◆ Work item
Return the lines from the start of the data through the line with "The height and width of the screenshot is (557, 957).". Include both of those lines and no others.

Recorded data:
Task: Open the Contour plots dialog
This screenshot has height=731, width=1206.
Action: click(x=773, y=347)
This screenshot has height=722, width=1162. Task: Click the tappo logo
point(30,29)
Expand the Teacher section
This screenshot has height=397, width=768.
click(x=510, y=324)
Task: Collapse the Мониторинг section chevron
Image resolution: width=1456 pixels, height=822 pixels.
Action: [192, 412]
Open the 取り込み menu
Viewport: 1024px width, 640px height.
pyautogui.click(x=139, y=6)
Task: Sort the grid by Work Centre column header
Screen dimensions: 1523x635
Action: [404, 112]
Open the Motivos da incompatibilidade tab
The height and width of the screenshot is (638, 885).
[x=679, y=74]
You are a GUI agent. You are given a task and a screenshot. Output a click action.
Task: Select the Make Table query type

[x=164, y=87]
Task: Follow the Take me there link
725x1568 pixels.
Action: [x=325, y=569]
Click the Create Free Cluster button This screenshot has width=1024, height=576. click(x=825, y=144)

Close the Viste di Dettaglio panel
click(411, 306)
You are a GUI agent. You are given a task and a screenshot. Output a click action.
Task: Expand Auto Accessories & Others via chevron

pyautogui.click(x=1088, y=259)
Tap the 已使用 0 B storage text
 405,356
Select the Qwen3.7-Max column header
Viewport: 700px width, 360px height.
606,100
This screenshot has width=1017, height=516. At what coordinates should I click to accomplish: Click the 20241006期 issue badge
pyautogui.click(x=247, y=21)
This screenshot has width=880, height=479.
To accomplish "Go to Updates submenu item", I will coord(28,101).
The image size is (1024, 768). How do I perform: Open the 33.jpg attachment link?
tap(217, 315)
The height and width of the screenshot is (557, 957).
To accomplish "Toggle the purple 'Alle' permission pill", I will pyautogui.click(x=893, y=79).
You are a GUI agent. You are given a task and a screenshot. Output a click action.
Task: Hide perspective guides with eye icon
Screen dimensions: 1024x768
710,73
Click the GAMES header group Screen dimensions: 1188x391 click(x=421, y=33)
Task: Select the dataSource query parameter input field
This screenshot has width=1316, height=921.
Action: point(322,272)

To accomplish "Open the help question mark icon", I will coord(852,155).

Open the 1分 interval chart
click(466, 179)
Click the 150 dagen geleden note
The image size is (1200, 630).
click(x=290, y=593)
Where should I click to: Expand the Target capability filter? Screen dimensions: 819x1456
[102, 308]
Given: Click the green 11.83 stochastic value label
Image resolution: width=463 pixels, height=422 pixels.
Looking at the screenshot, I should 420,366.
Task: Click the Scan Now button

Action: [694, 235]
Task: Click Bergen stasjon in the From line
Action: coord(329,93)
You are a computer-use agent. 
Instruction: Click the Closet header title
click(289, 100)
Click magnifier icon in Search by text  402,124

◆ Result of the exercise
Task: Open the Contour plots dialog
This screenshot has height=731, width=1206.
Action: click(x=773, y=347)
This screenshot has height=722, width=1162. Task: Click the tappo logo
point(30,29)
Expand the Teacher section
This screenshot has height=397, width=768.
click(x=510, y=324)
Task: Collapse the Мониторинг section chevron
Image resolution: width=1456 pixels, height=822 pixels.
Action: [192, 412]
Open the 取り込み menu
Viewport: 1024px width, 640px height.
pyautogui.click(x=139, y=6)
Task: Sort the grid by Work Centre column header
Screen dimensions: 1523x635
Action: [404, 112]
Open the Motivos da incompatibilidade tab
The height and width of the screenshot is (638, 885).
[x=679, y=74]
You are a GUI agent. You are given a task and a screenshot. Output a click action.
Task: Select the Make Table query type

[x=164, y=87]
Task: Follow the Take me there link
725x1568 pixels.
Action: [x=325, y=569]
Click the Create Free Cluster button This screenshot has width=1024, height=576. click(x=825, y=144)

Close the Viste di Dettaglio panel
click(411, 306)
You are a GUI agent. You are given a task and a screenshot. Output a click action.
Task: Expand Auto Accessories & Others via chevron

pyautogui.click(x=1088, y=259)
Tap the 已使用 0 B storage text
 405,356
Select the Qwen3.7-Max column header
Viewport: 700px width, 360px height.
606,100
This screenshot has width=1017, height=516. At what coordinates should I click to accomplish: Click the 20241006期 issue badge
pyautogui.click(x=247, y=21)
This screenshot has width=880, height=479.
To accomplish "Go to Updates submenu item", I will coord(28,101).
The image size is (1024, 768). How do I perform: Open the 33.jpg attachment link?
tap(217, 315)
The height and width of the screenshot is (557, 957).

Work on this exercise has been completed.